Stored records

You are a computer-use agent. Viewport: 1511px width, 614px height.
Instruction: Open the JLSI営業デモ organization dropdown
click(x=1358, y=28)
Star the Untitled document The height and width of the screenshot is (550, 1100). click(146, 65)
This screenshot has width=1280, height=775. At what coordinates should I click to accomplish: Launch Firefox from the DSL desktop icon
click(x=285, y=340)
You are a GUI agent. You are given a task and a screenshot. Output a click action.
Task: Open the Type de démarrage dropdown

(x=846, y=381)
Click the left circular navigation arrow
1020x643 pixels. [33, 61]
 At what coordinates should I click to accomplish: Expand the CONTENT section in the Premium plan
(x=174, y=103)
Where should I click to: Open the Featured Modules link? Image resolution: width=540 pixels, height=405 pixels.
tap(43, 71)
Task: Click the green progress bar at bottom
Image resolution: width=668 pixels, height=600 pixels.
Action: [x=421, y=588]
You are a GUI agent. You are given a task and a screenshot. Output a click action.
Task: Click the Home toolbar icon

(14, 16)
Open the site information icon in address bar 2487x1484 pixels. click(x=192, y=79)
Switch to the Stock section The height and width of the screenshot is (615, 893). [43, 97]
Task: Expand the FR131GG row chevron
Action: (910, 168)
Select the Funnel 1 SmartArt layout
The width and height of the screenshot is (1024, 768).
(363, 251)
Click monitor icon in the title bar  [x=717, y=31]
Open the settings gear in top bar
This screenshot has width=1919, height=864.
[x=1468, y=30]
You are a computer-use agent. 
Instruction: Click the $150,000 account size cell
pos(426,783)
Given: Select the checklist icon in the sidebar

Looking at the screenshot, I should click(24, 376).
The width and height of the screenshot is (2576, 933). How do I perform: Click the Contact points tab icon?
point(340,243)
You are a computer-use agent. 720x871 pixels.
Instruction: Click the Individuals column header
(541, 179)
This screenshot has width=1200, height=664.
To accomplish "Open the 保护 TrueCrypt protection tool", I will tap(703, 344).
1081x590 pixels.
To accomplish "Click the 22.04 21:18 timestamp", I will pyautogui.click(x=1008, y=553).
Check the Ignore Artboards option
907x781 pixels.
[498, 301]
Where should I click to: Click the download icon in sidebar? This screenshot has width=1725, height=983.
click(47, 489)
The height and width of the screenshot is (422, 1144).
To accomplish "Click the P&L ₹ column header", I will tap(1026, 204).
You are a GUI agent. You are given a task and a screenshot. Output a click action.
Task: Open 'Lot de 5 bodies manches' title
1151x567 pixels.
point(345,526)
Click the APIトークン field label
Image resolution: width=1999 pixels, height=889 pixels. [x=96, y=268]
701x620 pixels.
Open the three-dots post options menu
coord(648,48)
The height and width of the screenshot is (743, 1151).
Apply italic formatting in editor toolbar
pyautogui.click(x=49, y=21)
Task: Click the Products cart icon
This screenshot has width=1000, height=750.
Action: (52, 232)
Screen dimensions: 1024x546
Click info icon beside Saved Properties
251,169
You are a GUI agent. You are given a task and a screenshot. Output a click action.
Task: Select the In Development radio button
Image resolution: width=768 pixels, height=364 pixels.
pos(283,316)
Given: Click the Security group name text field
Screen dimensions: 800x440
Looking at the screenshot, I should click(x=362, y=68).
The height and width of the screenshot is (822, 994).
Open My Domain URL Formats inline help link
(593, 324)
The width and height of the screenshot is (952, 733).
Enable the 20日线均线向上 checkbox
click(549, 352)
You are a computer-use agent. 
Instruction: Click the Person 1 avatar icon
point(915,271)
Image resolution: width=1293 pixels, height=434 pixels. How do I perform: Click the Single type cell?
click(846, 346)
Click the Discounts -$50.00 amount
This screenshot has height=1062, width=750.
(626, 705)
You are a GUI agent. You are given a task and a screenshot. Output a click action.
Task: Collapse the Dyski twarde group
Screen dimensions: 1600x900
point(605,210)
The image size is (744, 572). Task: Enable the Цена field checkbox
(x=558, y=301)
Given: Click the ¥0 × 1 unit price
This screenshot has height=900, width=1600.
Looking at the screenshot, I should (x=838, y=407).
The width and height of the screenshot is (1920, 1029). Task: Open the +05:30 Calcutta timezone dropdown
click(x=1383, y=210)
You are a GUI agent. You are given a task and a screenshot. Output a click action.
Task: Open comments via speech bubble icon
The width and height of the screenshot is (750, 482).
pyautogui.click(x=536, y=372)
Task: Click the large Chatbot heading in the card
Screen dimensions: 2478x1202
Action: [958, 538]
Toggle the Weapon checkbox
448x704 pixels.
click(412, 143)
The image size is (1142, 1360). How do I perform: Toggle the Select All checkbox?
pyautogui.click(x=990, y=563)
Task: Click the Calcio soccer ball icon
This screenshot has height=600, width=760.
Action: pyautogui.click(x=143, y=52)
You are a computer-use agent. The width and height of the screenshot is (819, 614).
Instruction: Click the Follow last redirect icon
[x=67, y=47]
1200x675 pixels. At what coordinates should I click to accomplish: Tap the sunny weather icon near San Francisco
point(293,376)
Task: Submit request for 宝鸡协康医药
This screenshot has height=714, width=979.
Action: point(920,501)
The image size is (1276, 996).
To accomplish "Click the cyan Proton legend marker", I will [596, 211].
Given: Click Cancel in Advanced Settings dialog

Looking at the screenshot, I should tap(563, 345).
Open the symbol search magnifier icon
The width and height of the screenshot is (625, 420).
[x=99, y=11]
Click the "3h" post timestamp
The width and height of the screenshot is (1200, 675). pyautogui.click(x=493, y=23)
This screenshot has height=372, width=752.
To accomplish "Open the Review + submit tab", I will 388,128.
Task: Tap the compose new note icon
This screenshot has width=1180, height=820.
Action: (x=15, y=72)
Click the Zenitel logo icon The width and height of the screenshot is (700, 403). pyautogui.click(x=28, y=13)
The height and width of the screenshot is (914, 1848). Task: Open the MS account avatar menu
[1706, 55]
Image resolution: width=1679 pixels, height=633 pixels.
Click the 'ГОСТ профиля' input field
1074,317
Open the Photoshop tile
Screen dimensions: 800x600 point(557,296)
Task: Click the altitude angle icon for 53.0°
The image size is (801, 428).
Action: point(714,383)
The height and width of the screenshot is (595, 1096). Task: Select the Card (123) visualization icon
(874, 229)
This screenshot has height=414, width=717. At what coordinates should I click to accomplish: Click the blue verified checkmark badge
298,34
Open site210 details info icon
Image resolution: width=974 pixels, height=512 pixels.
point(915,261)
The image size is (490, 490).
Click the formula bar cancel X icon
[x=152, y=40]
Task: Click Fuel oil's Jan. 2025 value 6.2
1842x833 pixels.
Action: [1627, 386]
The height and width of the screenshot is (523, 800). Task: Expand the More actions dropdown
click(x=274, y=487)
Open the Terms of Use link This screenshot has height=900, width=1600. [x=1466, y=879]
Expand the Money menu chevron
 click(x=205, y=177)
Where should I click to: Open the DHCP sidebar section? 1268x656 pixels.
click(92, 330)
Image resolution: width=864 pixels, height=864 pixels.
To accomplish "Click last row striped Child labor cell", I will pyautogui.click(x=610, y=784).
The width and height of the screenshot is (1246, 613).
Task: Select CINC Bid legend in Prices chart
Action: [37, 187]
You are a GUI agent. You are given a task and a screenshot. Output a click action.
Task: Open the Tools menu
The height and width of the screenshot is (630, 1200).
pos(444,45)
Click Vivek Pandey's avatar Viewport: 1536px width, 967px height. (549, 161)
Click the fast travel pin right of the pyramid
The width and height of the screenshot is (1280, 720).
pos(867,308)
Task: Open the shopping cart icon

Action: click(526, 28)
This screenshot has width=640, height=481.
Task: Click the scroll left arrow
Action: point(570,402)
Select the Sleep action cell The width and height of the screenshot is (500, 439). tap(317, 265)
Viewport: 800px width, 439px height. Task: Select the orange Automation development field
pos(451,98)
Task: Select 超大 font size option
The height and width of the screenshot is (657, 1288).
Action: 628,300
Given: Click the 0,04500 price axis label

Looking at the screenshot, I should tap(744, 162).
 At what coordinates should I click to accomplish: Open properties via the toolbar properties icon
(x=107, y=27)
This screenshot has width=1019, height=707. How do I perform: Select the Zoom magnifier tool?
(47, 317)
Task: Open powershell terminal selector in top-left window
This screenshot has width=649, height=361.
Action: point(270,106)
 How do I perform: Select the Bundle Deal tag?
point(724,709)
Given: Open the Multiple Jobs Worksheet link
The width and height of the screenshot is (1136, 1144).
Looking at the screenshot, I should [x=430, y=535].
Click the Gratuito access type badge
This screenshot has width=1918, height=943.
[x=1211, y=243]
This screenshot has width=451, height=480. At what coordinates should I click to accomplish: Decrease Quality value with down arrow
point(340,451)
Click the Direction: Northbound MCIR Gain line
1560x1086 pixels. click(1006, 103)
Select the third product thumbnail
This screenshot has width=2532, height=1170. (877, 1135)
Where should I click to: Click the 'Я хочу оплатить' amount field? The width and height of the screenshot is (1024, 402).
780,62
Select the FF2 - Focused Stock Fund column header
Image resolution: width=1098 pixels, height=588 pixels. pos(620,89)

> Aim of the exercise
Take every line above carrying "computer" and return it.

> Task output
You are a computer-use agent. Viewport: 1511px width, 614px height.
You are a computer-use agent. 
You are a computer-use agent. 720x871 pixels.
You are a computer-use agent. 
You are a computer-use agent. The width and height of the screenshot is (819, 614).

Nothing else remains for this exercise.